Pero cuando las palabras de ese poeta se tornan el canto de un búho, o se convierten en el aullido de un lobo cuyo lamento nocturno les dice, penetrando los tejados de la conciencia: “Cinco estudiantes como gorriones sin alas/ hicieron una ronda al corazón ciudadano,/ cayendo, asesinados, de la frente a los pies,/ creciendo desde la muerte al infinito./ Ahora digo,/ ¡Traidores, hombres sin hombría, cobardes!/ ¿Estáis locos para asesinar la eternidad?/ ¡Pronto vendrá vuestro día, desgraciados!” (de Asesinados en junio).
O qué tal estos improperios, lanzados con evidente saña sobre las buenas conciencias: “Suceden cosas/ tan extrañas/ en mi pequeño país,/ que si de verdad/ hubiera cristianos/ creerían,/ sin duda,/ en la muerte/ auténtica de Dios.” (de La tumba de Dios)
Entonces, salieron a buscarlo. Era más fácil matar a un lobo; urgía balear al búho prendido a la rama de la conciencia. Y mataron a Otto René Castillo, en la base militar de Zacapa, en marzo de 1967.
En él se cumple la máxima de Miguel Ángel Asturias, para quien el poeta “es una conducta moral”, pues consecuente con sus ideas revolucionarias, un día de 1966 decidió que se haría combatiente guerrillero y se integró a las Fuerzas Armadas Rebeldes. Antes de dar ese paso, ya tenía una trayectoria académica, poética y política en países como México, Alemania, Hungría, Checoeslovaquia, Chipre y El Salvador. La experiencia adquirida lo colocaba frente a las tres copas que suelen ser las más codiciadas por los escritores de mundo: la fama, el éxito y la gloria. Solo tenía que extender la mano. Ya había bebido de las dos primeras, pero ambas no sirven para nada —pues éxito y fama los tuvieron también personajes como Hitler—, mas la gloria está reservada para otros. Y Otto René pudo seguir un rumbo glorioso por Europa, continente que —en aquel entonces— era un océano literario que garantizaba el ascenso de los buenos escritores hacia premios importantes.

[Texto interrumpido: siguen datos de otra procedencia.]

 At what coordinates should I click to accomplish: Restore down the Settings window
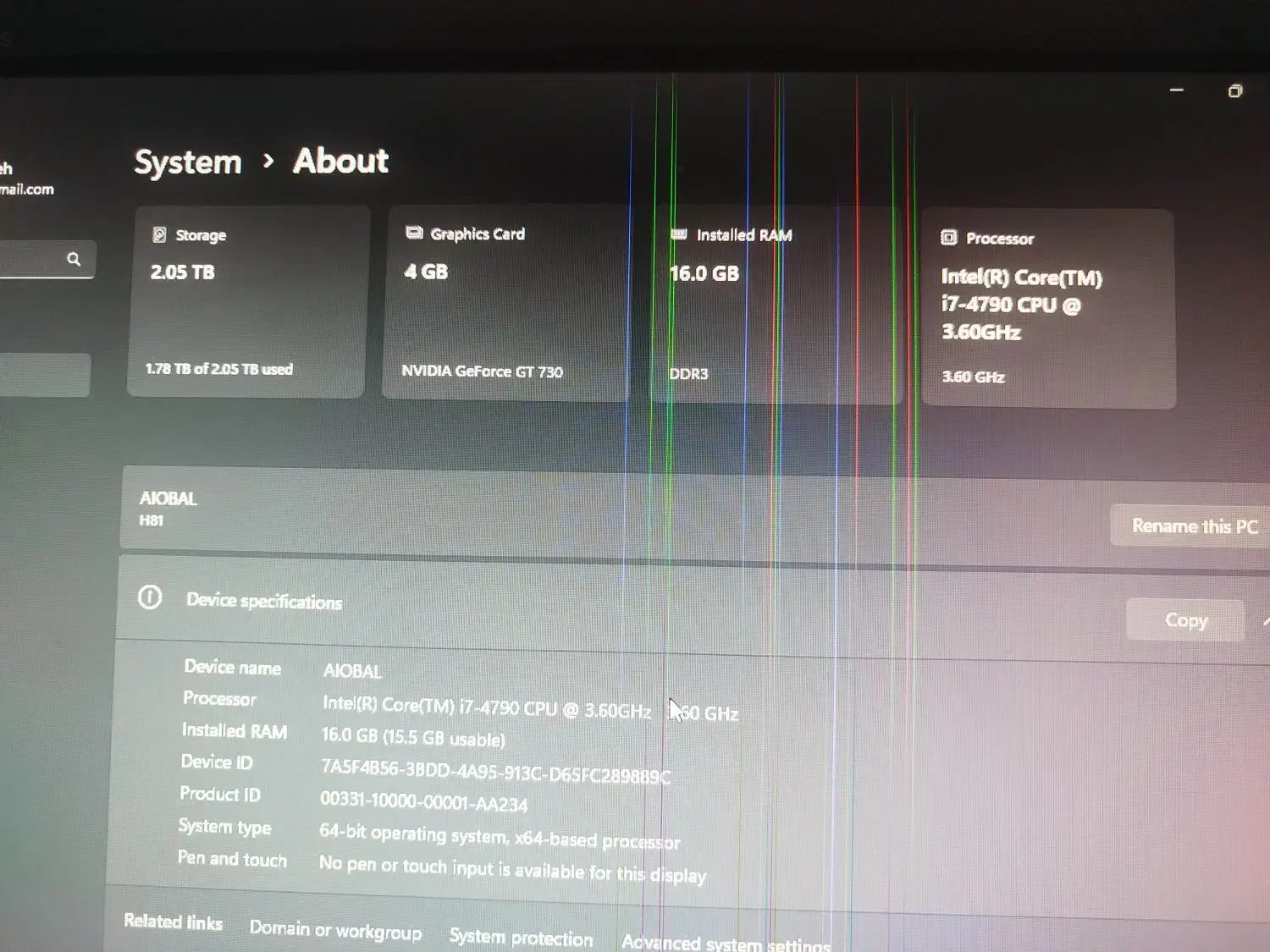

El éxito le había llegado desde joven. En 1956, tenía 20 años y ganó el premio Autonomía, de la Universidad de San Carlos de Guatemala, con su poema Vámonos patria a caminar. A ese galardón le siguió el de 1957, con el Premio Internacional de Poesía de Budapest. Ese año, la Universidad de San Carlos le concedió el premio Filadelfo Salazar, por sus altos méritos estudiantiles, que consistió en una beca para estudiar en la República Democrática Alemana. Viajó a ese país en 1958, a estudiar germanística en la Universidad Karl Marx de Leipzig. En 1962, en Berlín, junto a otros jóvenes aprendió técnicas para hacer documentales con el cineasta holandés Joris Ivens.

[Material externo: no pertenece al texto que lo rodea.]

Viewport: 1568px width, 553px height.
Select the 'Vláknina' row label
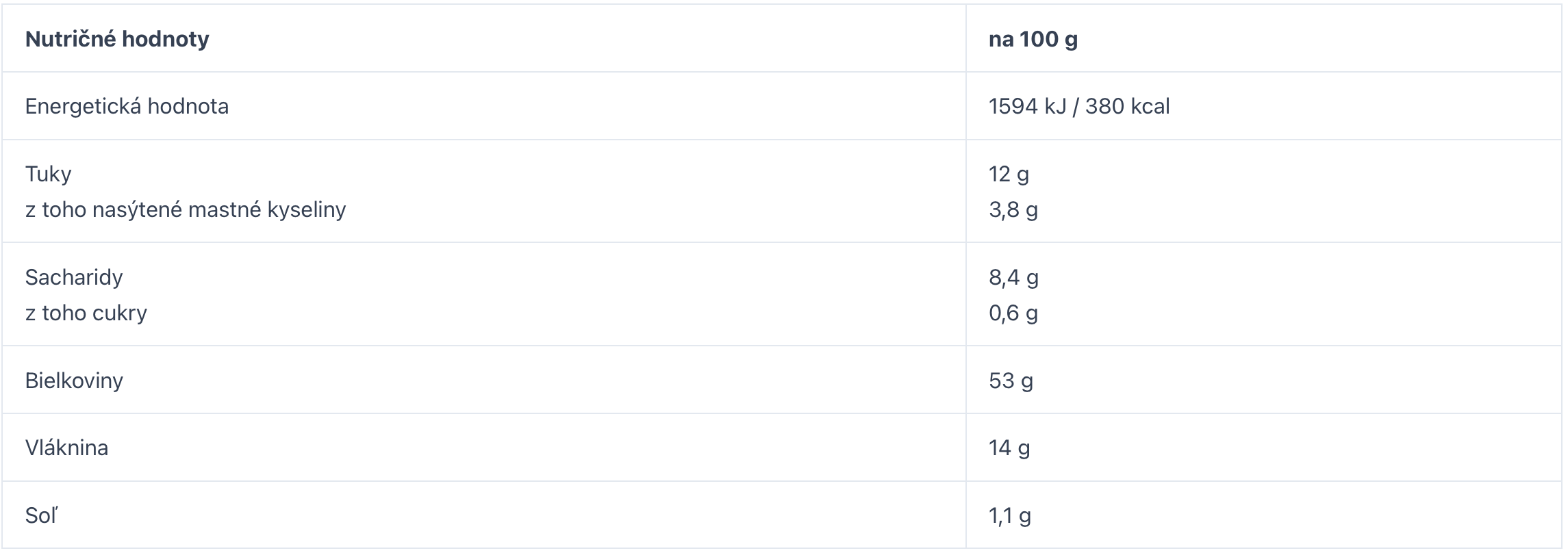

Su futuro se avizoraba brillante. Decidió, sin embargo, escribir menos y actuar más; lo hizo por un auténtico amor a esta patria. Fue asesinado junto con la también combatiente Nora Paiz y 13 campesinos acusados de colaborar con la guerrilla. Fue torturado durante cinco días, después, lo fusilaron y lo quemaron. La misma suerte corrió Paiz. A Otto René, un oficial del Ejército le cortó partes de la piel con una hoja de afeitar amarrada a un bambú, en tanto se burlaba de él y le leía su propio poema: “Yo beberé tus cálices amargos. Yo me quedaré ciego para que tengas ojos. Yo me quedaré sin voz para que tú cantes.”
Pero ni muerto el lobo cesaron los lamentos, ni fusilado el búho terminó la voz de la conciencia; tampoco muerto el poeta concluyó su obra. La hermana mayor de Otto René, Zoila Castillo, publicó en 1979 su poesía en un libro titulado Informe de una injusticia. En una parte, nos dice Otto: “Nada es más invencible que la vida/ su viento infla nuestras velas”. Larga vida a sus palabras, que hoy flotan en la eternidad.